A broad labor market reinforces the case for this type of teaching. The nonprofit sector accounts for about 10 percent of all private sector jobs in the United States, or about 12.8 million jobs, according to 2022 data from the US Bureau of Labor Statistics. Organizations fighting cancer and other diseases need people who know how to build relationships, create strategic messages and mobilize communities. We have to train students in the right way.
But the issue of this type of teaching goes deeper than preparing the workforce. When students work for a cancer nonprofit, they’re not just learning to map stakeholders and strategic messages in the abstract.
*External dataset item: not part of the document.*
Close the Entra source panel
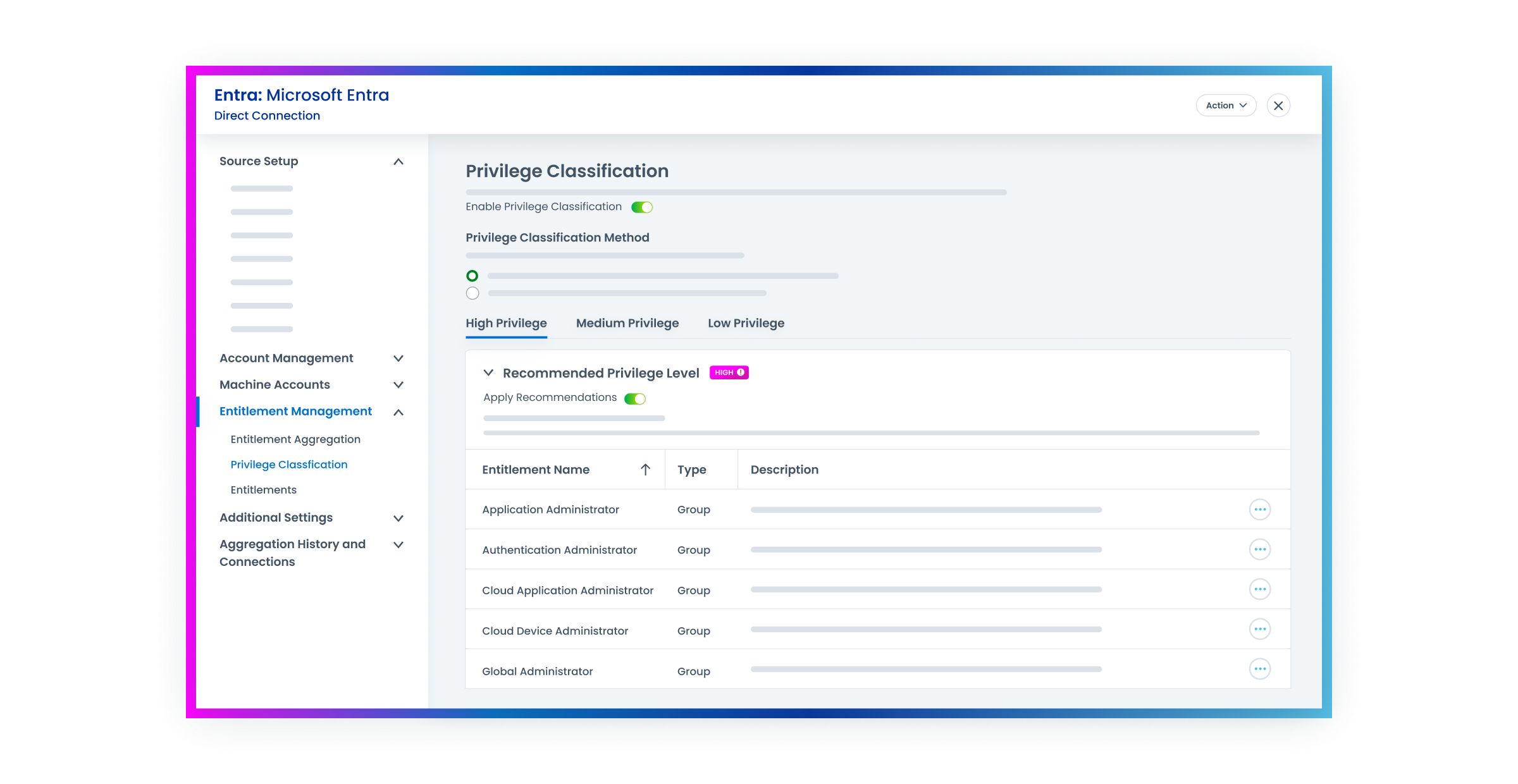 1278,106
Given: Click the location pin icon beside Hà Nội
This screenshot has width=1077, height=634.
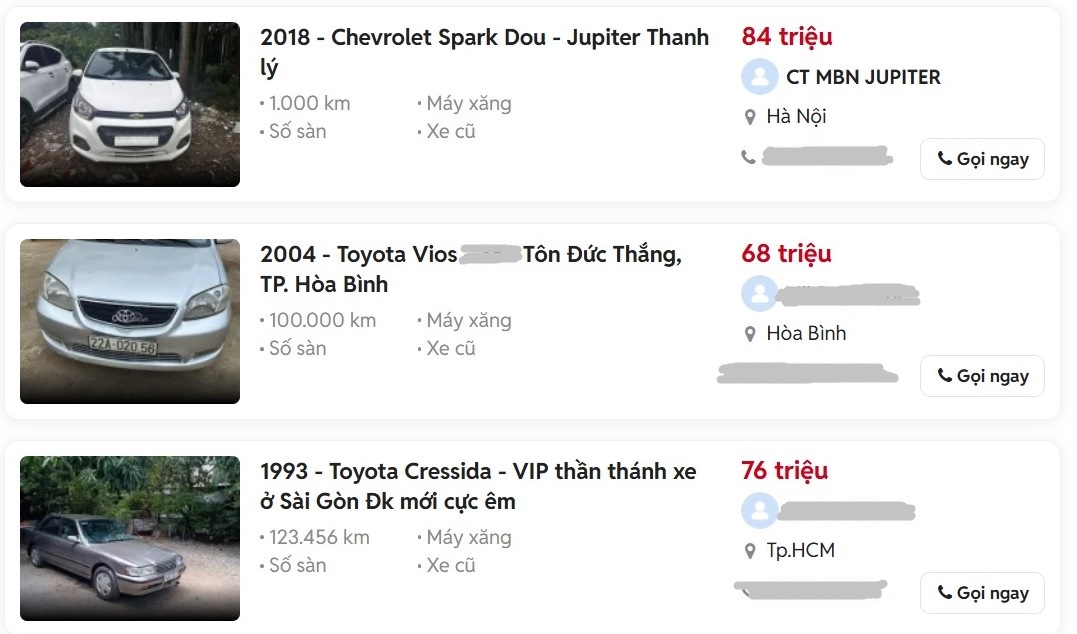Looking at the screenshot, I should click(x=750, y=117).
They learn these skills in the service of something that saves lives. That changes the texture of the work. It changes how seriously they take you. And in my experience, it changes who they become.
I am open to my readers about why I choose this relationship. On the first day of class, I tell them about my parents. I tell them about the hours-long trip to Nairobi, about coordinating care from another continent, about the financial burden combined with the emotional one. I tell them that in Kenyan culture, we honor our forefathers by carrying forward their principles and ensuring that their struggle is not in vain. I tell them that my parents didn’t have access to the kind of sophisticated support programs offered by organizations like the Lymphoma Research Foundation, but that through student work, maybe other families will.
This type of disclosure is not something every teacher is comfortable with, and I am not suggesting it as a universal model. But I’ve found that if I’m honest about the personal stakes behind our classroom partnership, it allows students to be more independent in the work. Many of them have their own stories of cancer in their families. Some have lost parents or grandparents. When I tell them mine, there is a shift in the room. The project ceases to be an assignment and begins to become a mission.
I want to speak to my fellow educators, especially those in communications, public relations, marketing and related fields: Consider focusing your knowledge studies on organizations whose missions address the deepest needs of people. Cancer non-profit is one way, but the principle applies more widely. The point is to find clients whose work carries real weight, organizations where the stakes are not the quarterly salary but the well-being of people. When students realize that their valuable communication skills can impact whether a family is connected to cancer services or whether a patient receives treatment with support instead of alone, they learn something that no textbook can teach: They learn that their work matters.
The working model I developed is straightforward and repeatable. I approach nonprofits whose missions align with my teaching goals and set up semester-long partnerships where my students work as a pro bono agency team. A non-profit organization receives meaningful communication support that it may otherwise not be able to afford. My students experience a real client, real deadlines and real accountability. The university receives documented evidence of community involvement and student outcomes. Everyone benefits.
What makes this work more than a service learning checkbox is the purpose of partner selection. I do not choose these organizations at random. I choose them because I know, from the most painful experience of my life, what it means when cancer patients and their families have no support. That knowledge shapes every job I do, every delivery I need and every conversation I have with students about what it means to do public relations with a purpose.
Cancer took my parents. But it also clarified something that I would never have understood at first glance: that the classroom is not just a place to transfer information. It’s a place to turn loss into purpose, turn grief into action and show a room full of 20-year-olds that the skills they’re learning can change lives, including their own.